→ YOUR GOAL
Nothing in the records may change when you print them out again.

→ Stored data entries
#####
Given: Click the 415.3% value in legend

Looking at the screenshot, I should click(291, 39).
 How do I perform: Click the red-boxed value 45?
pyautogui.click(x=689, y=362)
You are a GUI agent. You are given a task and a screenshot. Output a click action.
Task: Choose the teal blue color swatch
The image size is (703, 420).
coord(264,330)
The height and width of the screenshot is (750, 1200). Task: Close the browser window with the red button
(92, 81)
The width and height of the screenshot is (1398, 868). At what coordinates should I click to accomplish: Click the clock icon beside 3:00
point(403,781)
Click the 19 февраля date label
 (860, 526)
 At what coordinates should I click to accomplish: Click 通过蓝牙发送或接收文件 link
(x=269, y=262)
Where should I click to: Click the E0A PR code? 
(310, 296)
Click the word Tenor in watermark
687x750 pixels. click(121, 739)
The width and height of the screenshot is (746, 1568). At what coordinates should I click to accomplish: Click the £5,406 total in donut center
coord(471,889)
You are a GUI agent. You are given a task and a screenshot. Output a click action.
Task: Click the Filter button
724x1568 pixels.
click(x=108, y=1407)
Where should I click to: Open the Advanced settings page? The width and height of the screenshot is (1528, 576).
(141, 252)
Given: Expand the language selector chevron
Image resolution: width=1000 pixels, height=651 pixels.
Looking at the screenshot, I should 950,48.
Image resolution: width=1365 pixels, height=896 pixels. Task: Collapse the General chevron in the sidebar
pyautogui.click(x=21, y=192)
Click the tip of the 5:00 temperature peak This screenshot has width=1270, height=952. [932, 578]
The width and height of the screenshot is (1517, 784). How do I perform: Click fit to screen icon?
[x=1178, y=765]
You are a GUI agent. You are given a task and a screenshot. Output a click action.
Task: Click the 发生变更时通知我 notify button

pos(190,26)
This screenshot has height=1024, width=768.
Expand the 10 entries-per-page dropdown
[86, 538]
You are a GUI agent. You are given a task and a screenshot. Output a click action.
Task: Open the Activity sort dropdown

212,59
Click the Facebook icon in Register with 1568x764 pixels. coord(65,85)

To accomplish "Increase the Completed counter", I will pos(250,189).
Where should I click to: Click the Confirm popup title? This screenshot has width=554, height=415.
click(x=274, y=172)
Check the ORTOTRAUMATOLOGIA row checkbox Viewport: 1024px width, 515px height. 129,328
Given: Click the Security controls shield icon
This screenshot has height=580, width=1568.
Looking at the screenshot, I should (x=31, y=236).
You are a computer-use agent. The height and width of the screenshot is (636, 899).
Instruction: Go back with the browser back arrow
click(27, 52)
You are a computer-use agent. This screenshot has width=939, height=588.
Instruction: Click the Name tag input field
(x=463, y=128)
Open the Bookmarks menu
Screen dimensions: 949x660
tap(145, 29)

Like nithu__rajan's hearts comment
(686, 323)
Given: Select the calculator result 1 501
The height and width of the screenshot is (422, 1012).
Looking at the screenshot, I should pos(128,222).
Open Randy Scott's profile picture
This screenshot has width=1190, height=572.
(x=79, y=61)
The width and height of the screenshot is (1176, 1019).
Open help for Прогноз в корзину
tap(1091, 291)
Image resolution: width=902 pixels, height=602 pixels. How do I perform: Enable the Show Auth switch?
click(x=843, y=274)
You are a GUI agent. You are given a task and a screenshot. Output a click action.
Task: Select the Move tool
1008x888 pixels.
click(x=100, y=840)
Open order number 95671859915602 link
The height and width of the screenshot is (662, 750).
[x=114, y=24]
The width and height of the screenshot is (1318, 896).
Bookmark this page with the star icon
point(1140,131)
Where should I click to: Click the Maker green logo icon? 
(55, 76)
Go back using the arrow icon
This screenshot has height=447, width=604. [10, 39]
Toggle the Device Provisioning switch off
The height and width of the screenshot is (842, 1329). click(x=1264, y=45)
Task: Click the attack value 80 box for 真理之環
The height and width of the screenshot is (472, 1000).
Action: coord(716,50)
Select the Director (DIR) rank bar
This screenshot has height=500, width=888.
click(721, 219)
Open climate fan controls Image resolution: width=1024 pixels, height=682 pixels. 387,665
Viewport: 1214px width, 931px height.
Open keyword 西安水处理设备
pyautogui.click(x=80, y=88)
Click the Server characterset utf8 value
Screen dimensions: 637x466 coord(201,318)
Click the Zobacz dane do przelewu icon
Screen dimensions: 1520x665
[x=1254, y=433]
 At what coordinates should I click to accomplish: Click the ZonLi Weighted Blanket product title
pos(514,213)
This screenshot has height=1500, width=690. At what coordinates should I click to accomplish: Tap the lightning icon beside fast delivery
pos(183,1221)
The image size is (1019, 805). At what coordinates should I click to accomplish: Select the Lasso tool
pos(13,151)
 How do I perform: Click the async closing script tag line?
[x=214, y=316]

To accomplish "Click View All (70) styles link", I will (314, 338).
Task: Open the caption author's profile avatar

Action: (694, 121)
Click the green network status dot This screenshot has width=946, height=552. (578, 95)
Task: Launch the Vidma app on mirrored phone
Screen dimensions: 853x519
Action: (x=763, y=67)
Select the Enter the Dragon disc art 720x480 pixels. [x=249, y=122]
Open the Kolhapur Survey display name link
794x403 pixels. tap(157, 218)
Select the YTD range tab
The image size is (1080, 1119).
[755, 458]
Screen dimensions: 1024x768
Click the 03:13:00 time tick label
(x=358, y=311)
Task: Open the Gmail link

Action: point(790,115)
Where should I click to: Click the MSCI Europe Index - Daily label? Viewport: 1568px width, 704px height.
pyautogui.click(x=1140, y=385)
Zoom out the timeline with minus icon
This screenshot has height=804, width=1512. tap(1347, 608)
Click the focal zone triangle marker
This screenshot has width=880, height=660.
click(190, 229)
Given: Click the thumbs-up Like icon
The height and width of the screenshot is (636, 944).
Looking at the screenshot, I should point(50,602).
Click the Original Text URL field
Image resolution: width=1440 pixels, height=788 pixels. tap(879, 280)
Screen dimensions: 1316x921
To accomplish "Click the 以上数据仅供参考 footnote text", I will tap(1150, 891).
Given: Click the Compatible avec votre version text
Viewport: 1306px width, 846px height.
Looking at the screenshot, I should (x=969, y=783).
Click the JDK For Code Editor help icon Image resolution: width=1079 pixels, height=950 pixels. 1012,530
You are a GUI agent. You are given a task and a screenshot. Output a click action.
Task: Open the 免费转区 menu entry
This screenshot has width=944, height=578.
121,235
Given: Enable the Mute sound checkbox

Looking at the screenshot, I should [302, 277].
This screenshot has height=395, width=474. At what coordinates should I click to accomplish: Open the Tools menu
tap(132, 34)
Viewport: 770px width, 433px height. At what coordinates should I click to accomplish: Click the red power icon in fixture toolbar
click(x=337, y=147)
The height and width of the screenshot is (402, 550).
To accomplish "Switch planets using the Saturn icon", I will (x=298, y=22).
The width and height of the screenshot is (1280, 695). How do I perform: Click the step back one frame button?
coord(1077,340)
#####
→ OUTPUT
Given: Click the 415.3% value in legend

Looking at the screenshot, I should click(291, 39).
 How do I perform: Click the red-boxed value 45?
pyautogui.click(x=689, y=362)
You are a GUI agent. You are given a task and a screenshot. Output a click action.
Task: Choose the teal blue color swatch
The image size is (703, 420).
coord(264,330)
The height and width of the screenshot is (750, 1200). Task: Close the browser window with the red button
(92, 81)
The width and height of the screenshot is (1398, 868). At what coordinates should I click to accomplish: Click the clock icon beside 3:00
point(403,781)
Click the 19 февраля date label
 (860, 526)
 At what coordinates should I click to accomplish: Click 通过蓝牙发送或接收文件 link
(x=269, y=262)
Where should I click to: Click the E0A PR code? 
(310, 296)
Click the word Tenor in watermark
687x750 pixels. click(121, 739)
The width and height of the screenshot is (746, 1568). At what coordinates should I click to accomplish: Click the £5,406 total in donut center
coord(471,889)
You are a GUI agent. You are given a task and a screenshot. Output a click action.
Task: Click the Filter button
724x1568 pixels.
click(x=108, y=1407)
Where should I click to: Open the Advanced settings page? The width and height of the screenshot is (1528, 576).
(141, 252)
Given: Expand the language selector chevron
Image resolution: width=1000 pixels, height=651 pixels.
Looking at the screenshot, I should 950,48.
Image resolution: width=1365 pixels, height=896 pixels. Task: Collapse the General chevron in the sidebar
pyautogui.click(x=21, y=192)
Click the tip of the 5:00 temperature peak This screenshot has width=1270, height=952. [932, 578]
The width and height of the screenshot is (1517, 784). How do I perform: Click fit to screen icon?
[x=1178, y=765]
You are a GUI agent. You are given a task and a screenshot. Output a click action.
Task: Click the 发生变更时通知我 notify button

pos(190,26)
This screenshot has height=1024, width=768.
Expand the 10 entries-per-page dropdown
[86, 538]
You are a GUI agent. You are given a task and a screenshot. Output a click action.
Task: Open the Activity sort dropdown

212,59
Click the Facebook icon in Register with 1568x764 pixels. coord(65,85)

To accomplish "Increase the Completed counter", I will pos(250,189).
Where should I click to: Click the Confirm popup title? This screenshot has width=554, height=415.
click(x=274, y=172)
Check the ORTOTRAUMATOLOGIA row checkbox Viewport: 1024px width, 515px height. 129,328
Given: Click the Security controls shield icon
This screenshot has height=580, width=1568.
Looking at the screenshot, I should (x=31, y=236).
You are a computer-use agent. The height and width of the screenshot is (636, 899).
Instruction: Go back with the browser back arrow
click(27, 52)
You are a computer-use agent. This screenshot has width=939, height=588.
Instruction: Click the Name tag input field
(x=463, y=128)
Open the Bookmarks menu
Screen dimensions: 949x660
tap(145, 29)

Like nithu__rajan's hearts comment
(686, 323)
Given: Select the calculator result 1 501
The height and width of the screenshot is (422, 1012).
Looking at the screenshot, I should pos(128,222).
Open Randy Scott's profile picture
This screenshot has width=1190, height=572.
(x=79, y=61)
The width and height of the screenshot is (1176, 1019).
Open help for Прогноз в корзину
tap(1091, 291)
Image resolution: width=902 pixels, height=602 pixels. How do I perform: Enable the Show Auth switch?
click(x=843, y=274)
You are a GUI agent. You are given a task and a screenshot. Output a click action.
Task: Select the Move tool
1008x888 pixels.
click(x=100, y=840)
Open order number 95671859915602 link
The height and width of the screenshot is (662, 750).
[x=114, y=24]
The width and height of the screenshot is (1318, 896).
Bookmark this page with the star icon
point(1140,131)
Where should I click to: Click the Maker green logo icon? 
(55, 76)
Go back using the arrow icon
This screenshot has height=447, width=604. [10, 39]
Toggle the Device Provisioning switch off
The height and width of the screenshot is (842, 1329). click(x=1264, y=45)
Task: Click the attack value 80 box for 真理之環
The height and width of the screenshot is (472, 1000).
Action: coord(716,50)
Select the Director (DIR) rank bar
This screenshot has height=500, width=888.
click(721, 219)
Open climate fan controls Image resolution: width=1024 pixels, height=682 pixels. 387,665
Viewport: 1214px width, 931px height.
Open keyword 西安水处理设备
pyautogui.click(x=80, y=88)
Click the Server characterset utf8 value
Screen dimensions: 637x466 coord(201,318)
Click the Zobacz dane do przelewu icon
Screen dimensions: 1520x665
[x=1254, y=433]
 At what coordinates should I click to accomplish: Click the ZonLi Weighted Blanket product title
pos(514,213)
This screenshot has height=1500, width=690. At what coordinates should I click to accomplish: Tap the lightning icon beside fast delivery
pos(183,1221)
The image size is (1019, 805). At what coordinates should I click to accomplish: Select the Lasso tool
pos(13,151)
 How do I perform: Click the async closing script tag line?
[x=214, y=316]

To accomplish "Click View All (70) styles link", I will (314, 338).
Task: Open the caption author's profile avatar

Action: (694, 121)
Click the green network status dot This screenshot has width=946, height=552. (578, 95)
Task: Launch the Vidma app on mirrored phone
Screen dimensions: 853x519
Action: (x=763, y=67)
Select the Enter the Dragon disc art 720x480 pixels. [x=249, y=122]
Open the Kolhapur Survey display name link
794x403 pixels. tap(157, 218)
Select the YTD range tab
The image size is (1080, 1119).
[755, 458]
Screen dimensions: 1024x768
Click the 03:13:00 time tick label
(x=358, y=311)
Task: Open the Gmail link

Action: point(790,115)
Where should I click to: Click the MSCI Europe Index - Daily label? Viewport: 1568px width, 704px height.
pyautogui.click(x=1140, y=385)
Zoom out the timeline with minus icon
This screenshot has height=804, width=1512. tap(1347, 608)
Click the focal zone triangle marker
This screenshot has width=880, height=660.
click(190, 229)
Given: Click the thumbs-up Like icon
The height and width of the screenshot is (636, 944).
Looking at the screenshot, I should point(50,602).
Click the Original Text URL field
Image resolution: width=1440 pixels, height=788 pixels. tap(879, 280)
Screen dimensions: 1316x921
To accomplish "Click the 以上数据仅供参考 footnote text", I will tap(1150, 891).
Given: Click the Compatible avec votre version text
Viewport: 1306px width, 846px height.
Looking at the screenshot, I should (x=969, y=783).
Click the JDK For Code Editor help icon Image resolution: width=1079 pixels, height=950 pixels. 1012,530
You are a GUI agent. You are given a task and a screenshot. Output a click action.
Task: Open the 免费转区 menu entry
This screenshot has width=944, height=578.
121,235
Given: Enable the Mute sound checkbox

Looking at the screenshot, I should [302, 277].
This screenshot has height=395, width=474. At what coordinates should I click to accomplish: Open the Tools menu
tap(132, 34)
Viewport: 770px width, 433px height. At what coordinates should I click to accomplish: Click the red power icon in fixture toolbar
click(x=337, y=147)
The height and width of the screenshot is (402, 550).
To accomplish "Switch planets using the Saturn icon", I will (x=298, y=22).
The width and height of the screenshot is (1280, 695). How do I perform: Click the step back one frame button?
coord(1077,340)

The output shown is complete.